■ Stored records ■
((

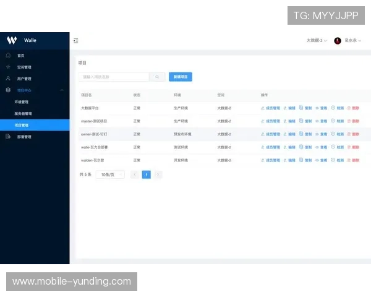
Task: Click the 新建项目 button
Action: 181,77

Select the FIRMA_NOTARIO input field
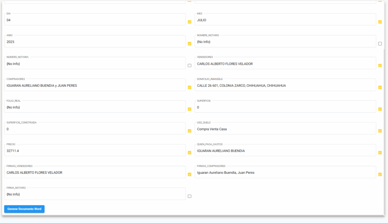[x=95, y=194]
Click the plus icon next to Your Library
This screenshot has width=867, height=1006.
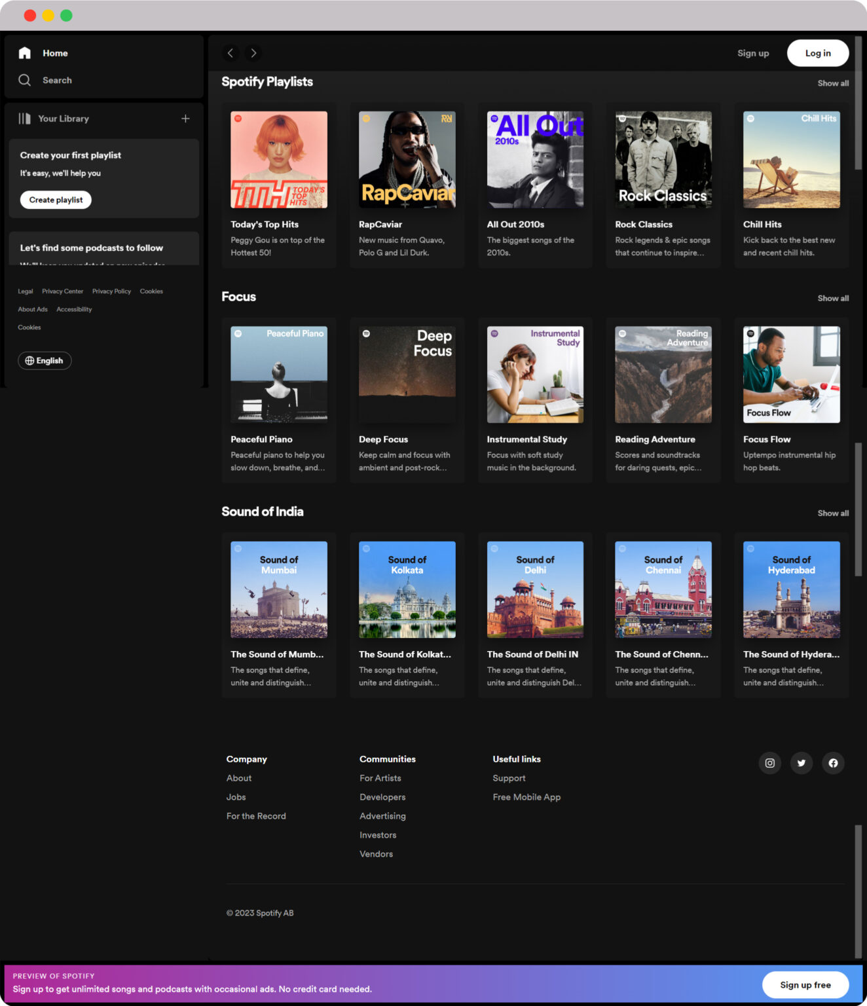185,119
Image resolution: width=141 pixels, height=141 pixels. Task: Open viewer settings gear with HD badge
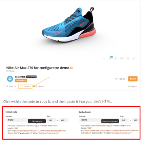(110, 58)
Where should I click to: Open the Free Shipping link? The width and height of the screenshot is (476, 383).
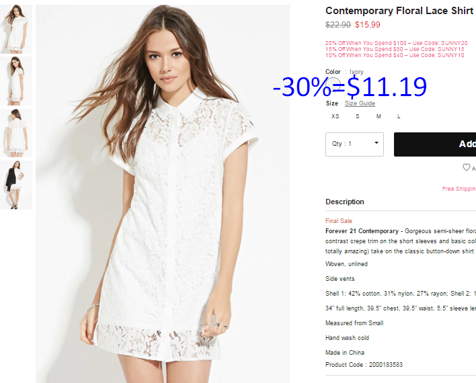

))

■ Required work ■
Once the line containing "This screenshot has width=867, height=1006." is found, write out exactly that line and each line after it through the end of the entries, omitting pictures.

■ Task solution ■
This screenshot has width=867, height=1006.
185,119
Image resolution: width=141 pixels, height=141 pixels. Task: Open viewer settings gear with HD badge
(110, 58)
Where should I click to: Open the Free Shipping link? The width and height of the screenshot is (476, 383).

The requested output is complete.